## SUPPLIED INFORMATION
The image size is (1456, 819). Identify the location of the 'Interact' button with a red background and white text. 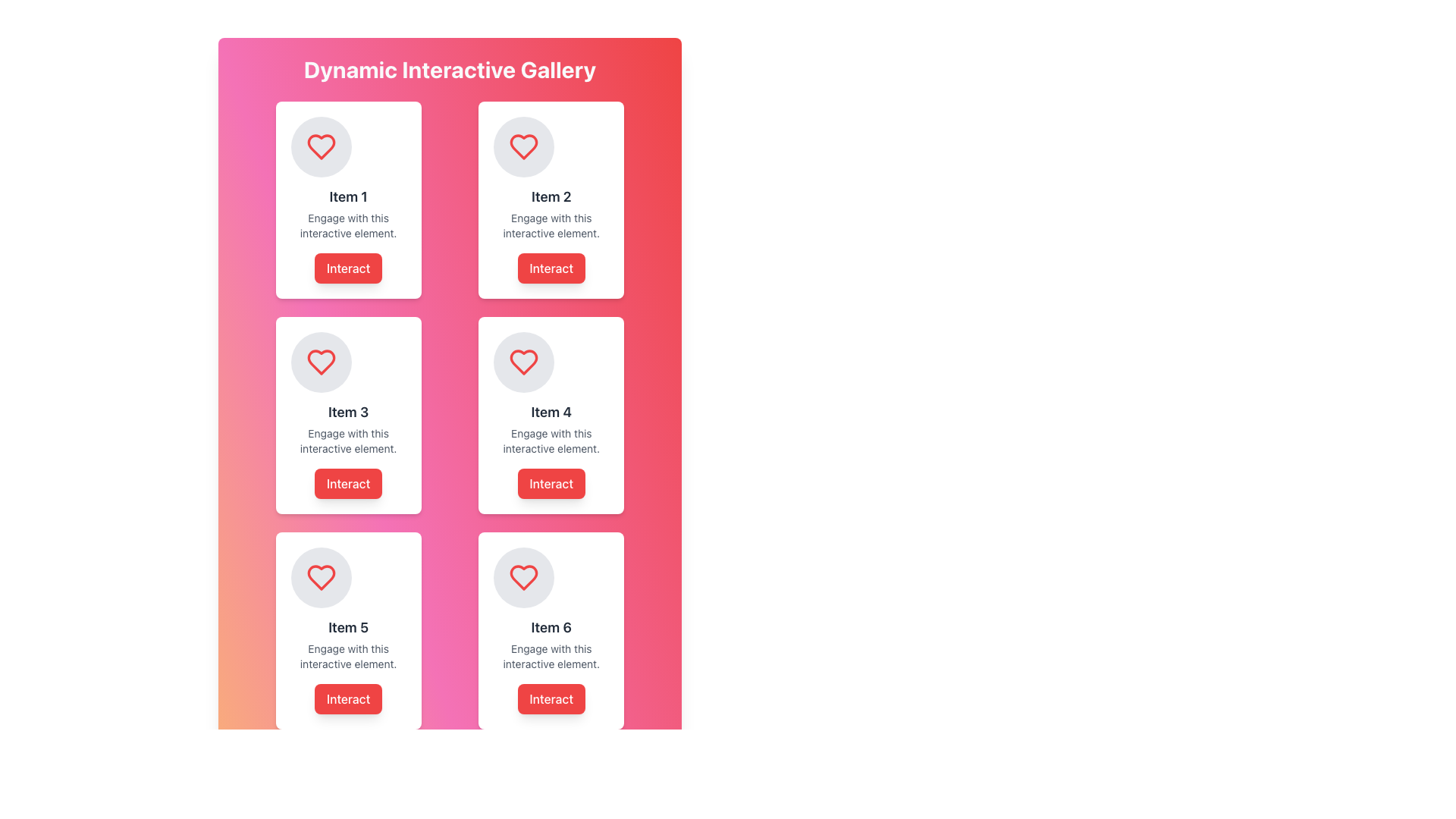
(347, 268).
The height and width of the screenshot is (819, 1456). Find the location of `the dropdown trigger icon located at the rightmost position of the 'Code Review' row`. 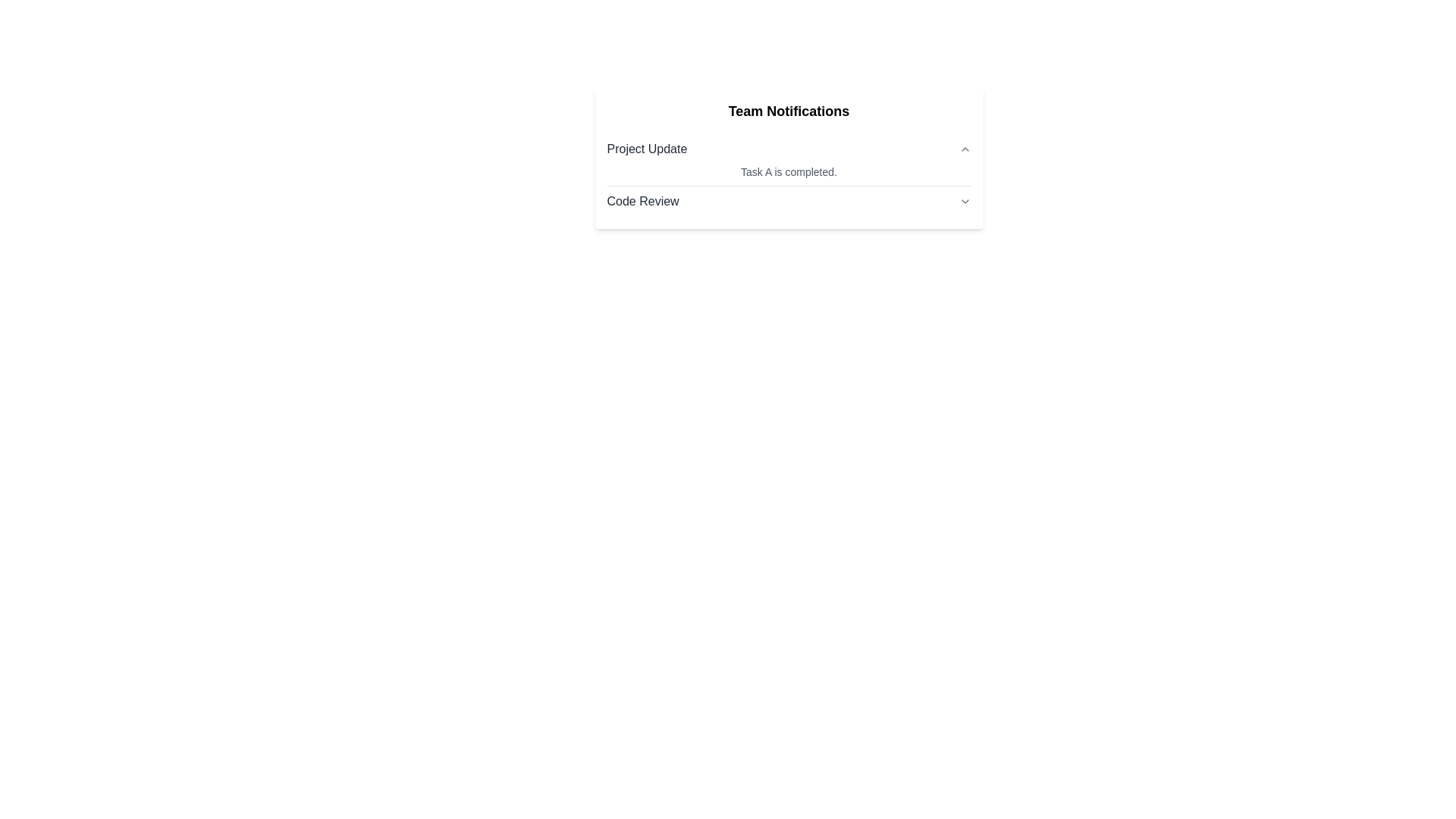

the dropdown trigger icon located at the rightmost position of the 'Code Review' row is located at coordinates (964, 201).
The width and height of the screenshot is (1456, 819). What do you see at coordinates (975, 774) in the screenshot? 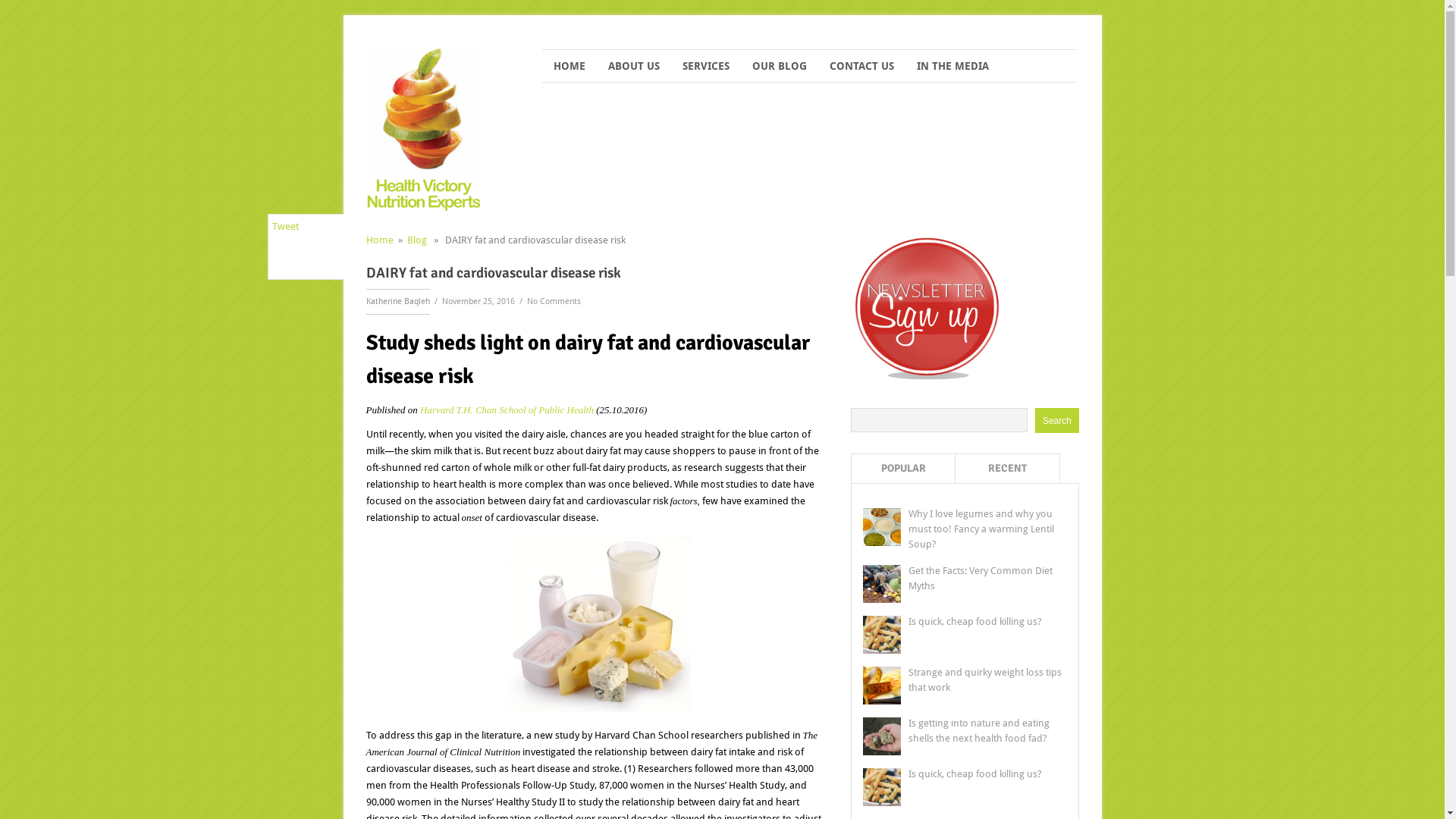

## GOAL
Copy out every one of the rows above word for word, leaving out the pictures.

## RESPONSE
The image size is (1456, 819). Identify the location of the 'Interact' button with a red background and white text. 
(347, 268).
The height and width of the screenshot is (819, 1456). Find the location of `the dropdown trigger icon located at the rightmost position of the 'Code Review' row`. 

the dropdown trigger icon located at the rightmost position of the 'Code Review' row is located at coordinates (964, 201).
The width and height of the screenshot is (1456, 819). What do you see at coordinates (975, 774) in the screenshot? 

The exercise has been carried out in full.